### [Document excerpt]

__________

Studio album by Hebe Tien
- Released: 24 September 2026
- Genre: Mandopop
- Length: 0:36:55
- Language: Mandarin
- Label: Pourquoi Pas Music
- Producer: George Chen (陳建騏)

Hebe Tien chronology
| Time Will Tell (2020) | The Land of Maybe (2026) |  |

= The Land of Maybe (Hebe Tien album) =

The Land of Maybe (要去什麼地方) is the sixth studio album by Taiwanese Mandopop artist Hebe Tien. The digital album was released on 24 September 2026 by Pourquoi Pas Music, followed with the CD album to be released on 11 December of the same year. It was produced by George Chen, who was the producer for her previous album, Time Will Tell as well.

== Background and release ==
Tien's fifth studio album, Time Will Tell was released on 25 September 2020, and concluded her second concert tour One, After Another. At the 32nd Golden Melody Awards, Tien received the Best Female Mandarin Singer award for the album, along two other awards out of seven nominations.

In 2025, Tien embarked on the Field Survey: Live in Life Tour and released the single "On Three" as part of the tour's promotion.

__________

### [Listed records]
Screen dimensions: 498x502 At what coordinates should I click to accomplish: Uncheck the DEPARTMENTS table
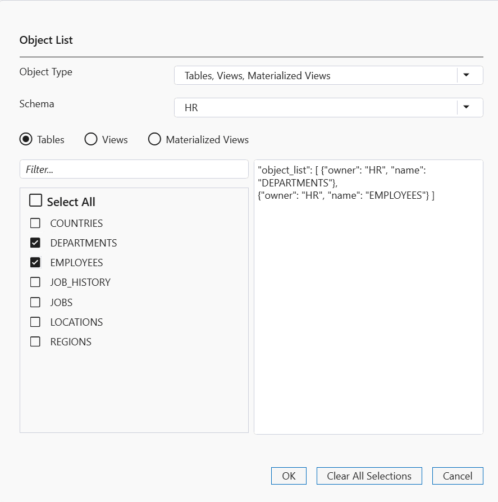pos(35,243)
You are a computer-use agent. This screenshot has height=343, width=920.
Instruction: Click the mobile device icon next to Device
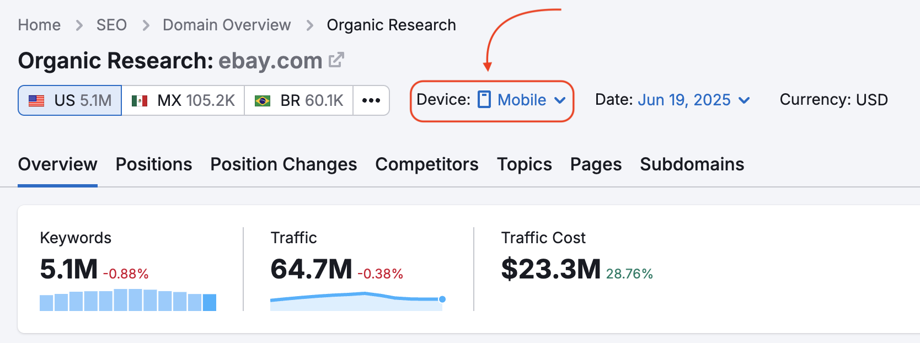(x=484, y=100)
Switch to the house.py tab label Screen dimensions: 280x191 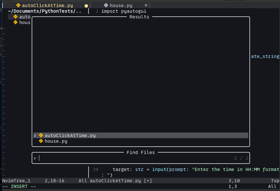121,5
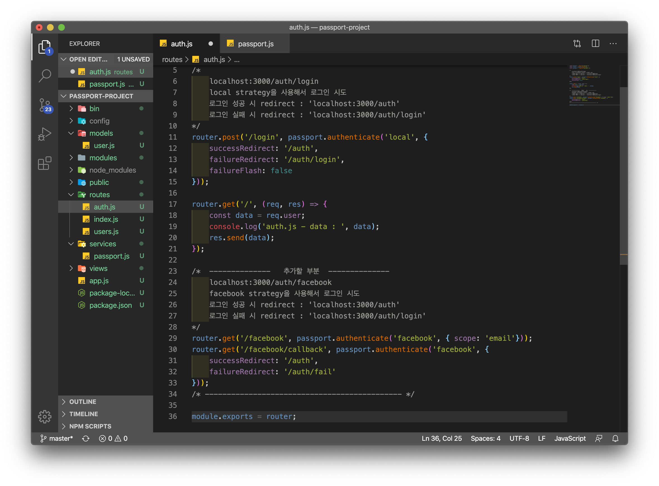Open the editor More Actions ellipsis
The width and height of the screenshot is (659, 486).
coord(613,44)
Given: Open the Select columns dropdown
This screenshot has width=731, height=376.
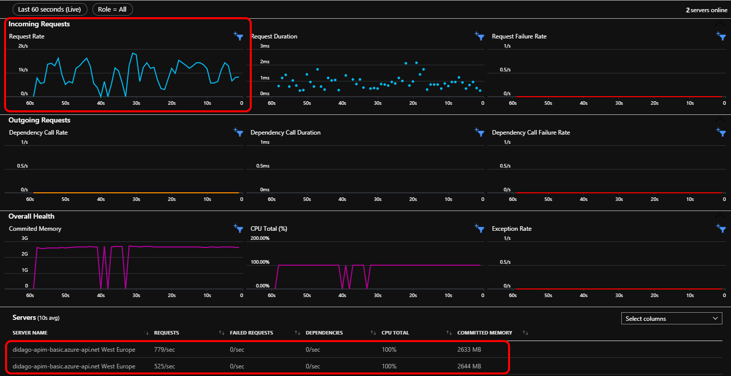Looking at the screenshot, I should [671, 318].
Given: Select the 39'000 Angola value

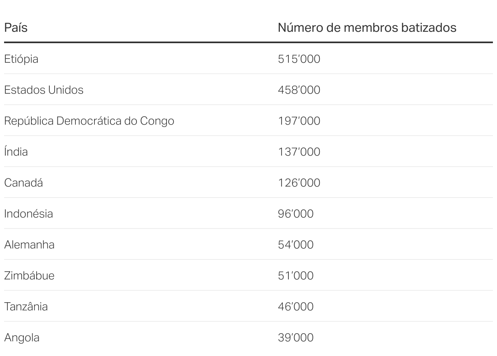Looking at the screenshot, I should pyautogui.click(x=296, y=337).
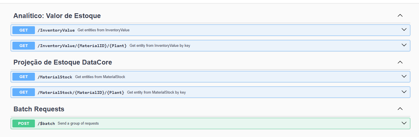The image size is (419, 137).
Task: Click the green POST badge
Action: (x=24, y=123)
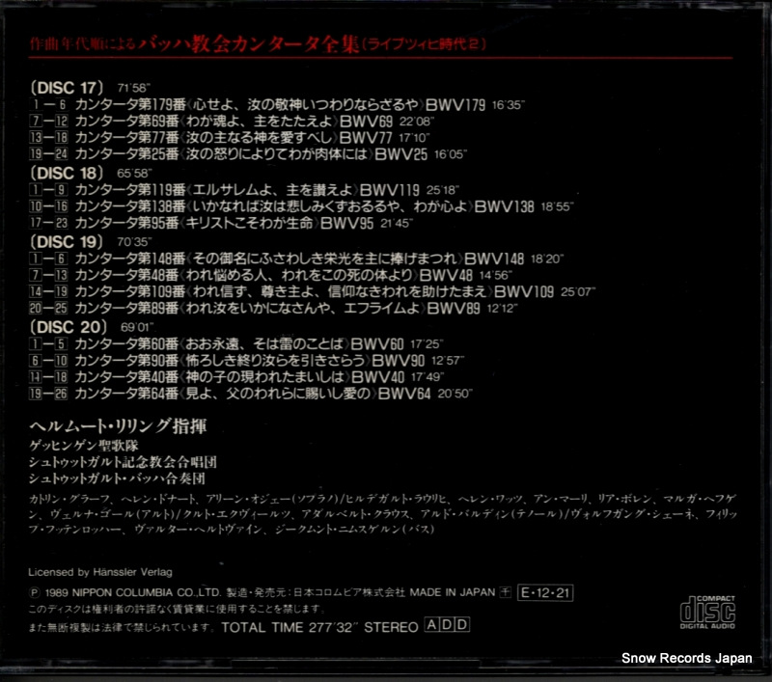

__________

### [What is being asked]
Could you copy the passage of the album article above that opens with the words "Hebe Tien chronology" and closes with "Tell as well.", word for word?

### [Solution for this problem]
Hebe Tien chronology
| Time Will Tell (2020) | The Land of Maybe (2026) |  |

= The Land of Maybe (Hebe Tien album) =

The Land of Maybe (要去什麼地方) is the sixth studio album by Taiwanese Mandopop artist Hebe Tien. The digital album was released on 24 September 2026 by Pourquoi Pas Music, followed with the CD album to be released on 11 December of the same year. It was produced by George Chen, who was the producer for her previous album, Time Will Tell as well.